La société civile de la chefferie de Babila Bakwanza, dans le territoire de Mambasa, tire la sonnette d’alarme sur l’absence de couverture téléphonique dans plusieurs villages confrontés depuis plusieurs années à l’activisme des rebelles ADF.
Selon les forces vives locales, une dizaine de localités situées sur l’axe Mambasa-Lolwa demeurent privées de tout réseau de télécommunication, une situation qui complique considérablement la transmission des alertes sécuritaires et la circulation de l’information.
L’alerte a été lancée ce mercredi 10 juin par Faustin Kisindo Babanote, rapporteur de la société civile locale.
« Il y a des villages comme Bahaha, chef-lieu même de la chefferie de Babila Bakwanza, situé à environ 45 kilomètres de Mambasa sur l’axe Komanda, ainsi que Lumalisa, Makoko, Bengasoli, Mabokulu, Masiliko et Bandibwame qui ne sont pas couverts par les réseaux de télécommunication », a-t-il déclaré.
Selon lui, cette situation constitue un obstacle majeur dans une région régulièrement confrontée aux incursions des groupes armés.
« Cette absence de réseau impacte négativement la gestion des alertes sécuritaires et empêche la population de dénoncer rapidement les mouvements suspects de l’ennemi », a expliqué Faustin Kisindo Babanote.
Dans une zone où les attaques des ADF continuent de représenter une menace permanente, les habitants éprouvent de sérieuses difficultés à communiquer avec les autorités administratives, sécuritaires ou humanitaires en cas d’urgence.
L’absence de couverture téléphonique ralentit également la circulation des informations relatives aux déplacements de populations, aux incidents sécuritaires ou aux besoins humanitaires.
Pour la société civile, le désenclavement numérique de ces villages constitue aujourd’hui une nécessité aussi importante que les autres mesures de sécurisation de la région.
Inquiètent, les forces vives de Babila Bakwanza appellent les entreprises de télécommunication opérant en Ituri à intervenir rapidement afin d’étendre leurs services dans ces zones enclavées.
« Nous demandons aux responsables des services de télécommunication de comprendre la gravité de la situation et d’intervenir le plus rapidement possible pour désenclaver ces villages », plaide la société civile.
Les acteurs communautaires estiment que l’amélioration de la couverture réseau permettrait non seulement de renforcer les mécanismes d’alerte précoce, mais aussi de faciliter les activités économiques et sociales des populations locales.
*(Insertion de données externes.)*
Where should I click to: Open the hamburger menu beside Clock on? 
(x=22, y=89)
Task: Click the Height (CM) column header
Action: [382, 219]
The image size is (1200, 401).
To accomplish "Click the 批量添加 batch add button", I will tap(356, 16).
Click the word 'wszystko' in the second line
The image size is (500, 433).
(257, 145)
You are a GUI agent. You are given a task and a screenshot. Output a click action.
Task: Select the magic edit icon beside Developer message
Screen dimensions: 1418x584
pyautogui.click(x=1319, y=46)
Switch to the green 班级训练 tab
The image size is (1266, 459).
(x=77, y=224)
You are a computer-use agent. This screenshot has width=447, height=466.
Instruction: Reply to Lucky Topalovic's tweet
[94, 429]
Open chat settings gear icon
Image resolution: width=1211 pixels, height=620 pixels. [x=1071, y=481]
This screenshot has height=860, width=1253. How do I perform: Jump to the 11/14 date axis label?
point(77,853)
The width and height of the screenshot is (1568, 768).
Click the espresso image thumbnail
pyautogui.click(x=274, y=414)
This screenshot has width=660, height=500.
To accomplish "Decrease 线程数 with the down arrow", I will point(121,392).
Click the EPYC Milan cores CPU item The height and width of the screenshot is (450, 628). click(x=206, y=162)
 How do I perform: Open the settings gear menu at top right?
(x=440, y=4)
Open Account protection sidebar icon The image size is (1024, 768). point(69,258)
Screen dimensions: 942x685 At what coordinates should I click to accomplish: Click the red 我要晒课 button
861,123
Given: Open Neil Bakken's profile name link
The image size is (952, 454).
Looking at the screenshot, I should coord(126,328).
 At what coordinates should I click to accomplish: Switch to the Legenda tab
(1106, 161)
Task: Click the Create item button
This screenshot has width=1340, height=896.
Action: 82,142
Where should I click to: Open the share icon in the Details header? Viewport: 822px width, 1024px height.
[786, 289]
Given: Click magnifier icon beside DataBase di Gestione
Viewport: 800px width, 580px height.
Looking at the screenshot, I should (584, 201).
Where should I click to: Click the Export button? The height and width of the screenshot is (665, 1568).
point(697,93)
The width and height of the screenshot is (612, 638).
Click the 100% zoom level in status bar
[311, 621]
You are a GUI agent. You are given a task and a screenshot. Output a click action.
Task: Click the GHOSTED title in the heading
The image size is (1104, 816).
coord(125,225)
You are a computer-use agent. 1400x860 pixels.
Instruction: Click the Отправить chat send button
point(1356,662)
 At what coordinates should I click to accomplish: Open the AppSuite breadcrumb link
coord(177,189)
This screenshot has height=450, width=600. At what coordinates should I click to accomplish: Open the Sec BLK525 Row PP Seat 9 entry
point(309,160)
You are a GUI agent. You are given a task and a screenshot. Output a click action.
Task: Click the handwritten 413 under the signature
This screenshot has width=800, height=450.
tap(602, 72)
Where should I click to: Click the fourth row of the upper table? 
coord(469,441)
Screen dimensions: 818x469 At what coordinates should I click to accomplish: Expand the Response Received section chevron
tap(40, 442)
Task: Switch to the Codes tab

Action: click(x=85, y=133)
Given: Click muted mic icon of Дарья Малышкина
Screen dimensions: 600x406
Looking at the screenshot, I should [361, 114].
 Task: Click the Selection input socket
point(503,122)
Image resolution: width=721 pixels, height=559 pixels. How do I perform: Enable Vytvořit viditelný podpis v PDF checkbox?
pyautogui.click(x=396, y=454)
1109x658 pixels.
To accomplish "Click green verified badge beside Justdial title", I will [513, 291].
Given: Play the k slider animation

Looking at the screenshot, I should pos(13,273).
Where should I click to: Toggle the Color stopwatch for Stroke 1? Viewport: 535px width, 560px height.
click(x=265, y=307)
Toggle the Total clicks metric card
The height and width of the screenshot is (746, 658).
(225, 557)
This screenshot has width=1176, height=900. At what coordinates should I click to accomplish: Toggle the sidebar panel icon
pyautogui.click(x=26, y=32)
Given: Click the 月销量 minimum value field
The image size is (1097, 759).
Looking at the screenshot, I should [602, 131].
Alors que les défis sécuritaires demeurent importants dans plusieurs parties du territoire de Mambasa, la société civile considère l’accès aux télécommunications comme un outil essentiel de protection des populations. Pour les habitants de Babila Bakwanza, disposer d’un simple signal téléphonique pourrait parfois faire la différence entre une alerte transmise à temps et une attaque survenue dans le silence.